Render every line of the data exactly as written, and leave out the pictures.

Exercise inputs START

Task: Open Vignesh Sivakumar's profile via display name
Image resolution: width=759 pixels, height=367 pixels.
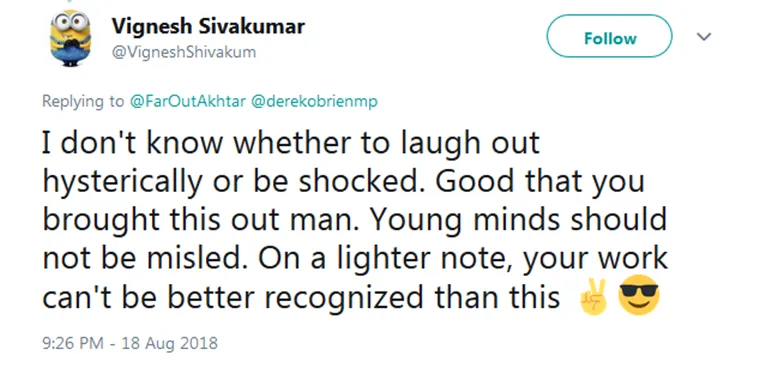Action: 208,26
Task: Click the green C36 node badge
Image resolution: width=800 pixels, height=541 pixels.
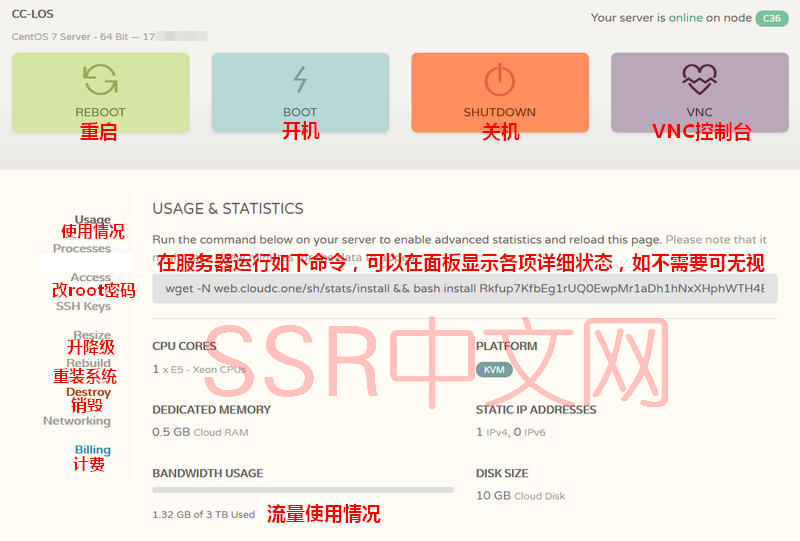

Exercise inputs END

* [Task response]:
Task: Open Vignesh Sivakumar's profile via display name
Image resolution: width=759 pixels, height=367 pixels.
Action: 208,26
Task: Click the green C36 node badge
Image resolution: width=800 pixels, height=541 pixels.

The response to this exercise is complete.